Informix uses the following form to identify an SQL object:
database[@dbservername]:][{owner|"owner"}.]identifier

The ANSI convention is to use double quotes for identifier delimiters (For example: "customer"."cust_name").

Informix database object names are not case-sensitive in non-ANSI databases. When using double-quoted identifiers, Informix becomes case sensitive.

With non-ANSI Informix databases, you do not have to give a schema name before the tables when executing an SQL statement:
SELECT ... FROM customer WHERE ...
In Informix ANSI compliant databases:
  • The table name must include "owner", unless the connected user is the owner of the database object.
  • The database server shifts the owner name to uppercase letters before the statement executes, unless the owner name is enclosed in double quotes.

ORACLE

With Oracle®, an object name takes the following form:
[(schema|"schema").](identifier|"identifier")[@database-link]

Oracle has separate namespaces for different classes of objects (tables, views, triggers, indexes, clusters).

Object names are limited to 30 chars in ORACLE.

Unlike Informix, Oracle database object names are stored in UPPERCASE in system catalogs.

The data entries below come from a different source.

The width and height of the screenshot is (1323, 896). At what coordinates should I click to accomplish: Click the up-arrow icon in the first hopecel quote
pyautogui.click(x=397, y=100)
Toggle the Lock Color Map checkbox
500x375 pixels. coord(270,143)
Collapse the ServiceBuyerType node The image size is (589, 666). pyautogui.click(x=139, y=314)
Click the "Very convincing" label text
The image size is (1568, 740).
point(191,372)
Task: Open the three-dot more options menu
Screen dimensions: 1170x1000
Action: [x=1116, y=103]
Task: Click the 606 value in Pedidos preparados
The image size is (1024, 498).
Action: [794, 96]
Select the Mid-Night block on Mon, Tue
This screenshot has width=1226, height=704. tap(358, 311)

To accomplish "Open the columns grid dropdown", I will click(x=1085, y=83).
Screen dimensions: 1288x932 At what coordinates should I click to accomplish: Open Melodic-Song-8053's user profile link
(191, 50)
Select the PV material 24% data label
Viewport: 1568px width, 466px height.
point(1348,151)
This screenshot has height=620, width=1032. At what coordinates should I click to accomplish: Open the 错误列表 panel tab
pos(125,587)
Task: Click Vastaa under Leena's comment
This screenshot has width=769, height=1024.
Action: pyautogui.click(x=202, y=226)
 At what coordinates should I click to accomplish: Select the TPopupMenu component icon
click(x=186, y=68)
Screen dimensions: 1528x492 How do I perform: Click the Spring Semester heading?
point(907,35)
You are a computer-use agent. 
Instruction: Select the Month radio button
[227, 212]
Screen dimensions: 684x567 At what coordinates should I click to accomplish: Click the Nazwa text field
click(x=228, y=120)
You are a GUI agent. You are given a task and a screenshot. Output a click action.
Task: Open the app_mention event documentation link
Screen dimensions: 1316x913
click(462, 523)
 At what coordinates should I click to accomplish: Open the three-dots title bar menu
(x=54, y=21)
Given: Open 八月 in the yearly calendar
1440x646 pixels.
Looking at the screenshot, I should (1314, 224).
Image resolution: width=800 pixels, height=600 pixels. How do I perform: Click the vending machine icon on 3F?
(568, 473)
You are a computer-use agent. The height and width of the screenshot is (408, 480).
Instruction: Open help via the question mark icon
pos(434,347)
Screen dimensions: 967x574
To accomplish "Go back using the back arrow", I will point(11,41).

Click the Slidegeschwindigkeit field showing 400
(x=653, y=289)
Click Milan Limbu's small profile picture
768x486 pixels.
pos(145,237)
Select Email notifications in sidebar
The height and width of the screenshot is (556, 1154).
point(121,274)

That means that SELECT "col1" FROM "tab1" will produce an error because those objects are identified by "COL1" and "TAB1" in Oracle system catalogs.

An Oracle database schema is owned by a user (usually, the application administrator) and this user must create PUBLIC SYNONYMS to provide a global scope for his table names. PUBLIC SYNONYMS can have the same name as the schema objects they point to.

Solution

To write portable SQL, regarding database object names:
  1. Use simple database object names (without any owner/schema prefix)
  2. Do not use double quotes to surround database object identifiers.
  3. If needed, define public synonyms to reference database objects in others databases/schema.
  4. Specify database object identifiers in lowercase.
See also Naming database objects.

Without double quotes around the database object names, all names will be converted to uppercase letters by ORACLE before executing the SQL.

Check that you do not use single-quoted or double-quoted table names or column names in your source. Those quotes must be removed because the database interface automatically converts double quotes to single quotes, and Oracle does not allow single quotes as database object name delimiters.